Decine e decine di famiglie sono bloccate tra due fuochi: moltissime le telefonate strazianti dalle zone di combattimento che arrivano ogni giorno al centro di emergenza di Tripoli. Soprattutto donne, che chiedono cibo, acqua oppure "qualcuno che ci venga a prendere». Ad Ain Zara, altro fronte caldo a soli 15 km a sudest della capitale, una scuola elementare deserta è stata centrata da un raid di Haftar. Non ci sono state vittime, ma le bombe piovute dal cielo hanno terrorizzato i tanti rifugiati presenti nell’area, che nei giorni scorsi hanno trovato riparo proprio in edifici pubblici attualmente chiusi. I militari di Tripoli hanno l’ordine di limitare la potenza di fuoco, evitare vittime e distruzioni.

«Combattiamo per la nostra terra, per tutti i libici.
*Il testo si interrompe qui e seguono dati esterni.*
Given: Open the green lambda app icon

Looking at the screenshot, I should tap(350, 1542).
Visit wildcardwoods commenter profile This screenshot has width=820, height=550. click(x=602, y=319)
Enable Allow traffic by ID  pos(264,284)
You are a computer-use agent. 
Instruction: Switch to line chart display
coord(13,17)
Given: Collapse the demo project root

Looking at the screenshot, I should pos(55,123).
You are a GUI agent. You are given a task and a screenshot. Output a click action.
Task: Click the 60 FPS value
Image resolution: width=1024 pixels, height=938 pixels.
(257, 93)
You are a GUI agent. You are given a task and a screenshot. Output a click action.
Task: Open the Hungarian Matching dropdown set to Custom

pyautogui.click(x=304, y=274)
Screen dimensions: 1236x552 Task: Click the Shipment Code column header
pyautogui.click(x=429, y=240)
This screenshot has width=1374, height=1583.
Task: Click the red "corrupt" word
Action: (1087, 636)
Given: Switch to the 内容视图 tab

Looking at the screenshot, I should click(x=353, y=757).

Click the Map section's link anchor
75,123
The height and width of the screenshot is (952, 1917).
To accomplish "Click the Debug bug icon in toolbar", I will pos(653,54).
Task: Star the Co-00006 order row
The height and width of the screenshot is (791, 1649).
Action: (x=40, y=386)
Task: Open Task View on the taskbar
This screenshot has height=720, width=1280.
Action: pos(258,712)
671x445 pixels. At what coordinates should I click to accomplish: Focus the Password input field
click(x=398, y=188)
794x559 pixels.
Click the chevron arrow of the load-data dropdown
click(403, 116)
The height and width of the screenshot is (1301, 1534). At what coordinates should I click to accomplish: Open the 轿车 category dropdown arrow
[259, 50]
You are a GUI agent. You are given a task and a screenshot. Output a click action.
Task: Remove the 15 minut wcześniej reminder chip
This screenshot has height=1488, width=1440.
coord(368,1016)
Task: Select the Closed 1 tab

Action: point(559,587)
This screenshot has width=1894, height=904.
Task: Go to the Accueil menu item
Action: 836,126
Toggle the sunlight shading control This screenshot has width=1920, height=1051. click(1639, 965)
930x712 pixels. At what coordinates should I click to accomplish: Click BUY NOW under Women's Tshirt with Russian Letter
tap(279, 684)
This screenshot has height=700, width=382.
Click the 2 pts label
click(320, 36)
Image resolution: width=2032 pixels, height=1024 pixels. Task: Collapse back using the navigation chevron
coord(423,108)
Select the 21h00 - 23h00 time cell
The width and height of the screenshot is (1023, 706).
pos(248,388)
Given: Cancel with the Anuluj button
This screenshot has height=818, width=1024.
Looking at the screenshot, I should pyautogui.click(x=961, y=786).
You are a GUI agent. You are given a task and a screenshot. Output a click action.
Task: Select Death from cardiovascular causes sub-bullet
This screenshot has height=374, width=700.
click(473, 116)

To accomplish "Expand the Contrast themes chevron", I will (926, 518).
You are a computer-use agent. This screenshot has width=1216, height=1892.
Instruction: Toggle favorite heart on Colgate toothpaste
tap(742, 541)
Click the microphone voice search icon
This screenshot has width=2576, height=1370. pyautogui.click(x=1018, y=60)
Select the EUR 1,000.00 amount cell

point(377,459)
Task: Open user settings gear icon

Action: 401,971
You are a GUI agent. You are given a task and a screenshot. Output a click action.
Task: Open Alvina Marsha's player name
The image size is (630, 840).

Per questo sino ad oggi siamo ancora rimasti sulla difensiva: anche i soldati di Haftar sono nostri compatrioti», ha detto all’ANSA il generale Abuseid Shwashli, al comando della regione del distretto sudovest. "Quelli di Haftar hanno armi più moderne, ma non le sanno usare. Sono soprattutto reclute, meno del 20% delle loro forze ha esperienza, e combattono per lo stipendio oppure perché sono costretti», ha sottolineato Shwashli, mentre nel suo quartier generale pezzi di artiglieria pesante vengono tirati a lucido, pronti all’uso se da Tripoli partisse l’ordine di un attacco massiccio. «Se dovesse arrivare quell'ordine, saremmo costretti a fare terra bruciata», ha detto ancora il comandante. Nel centro di Tripoli, per il momento, arrivano solo gli echi delle battaglie che si combattono alle sue porte. Il sole al tramonto illumina le lunghe code di auto ai distributori a caccia di benzina: l’unica vera immagine di guerra nella capitale in queste ore cruciali per il destino della città, e di tutta la Libia.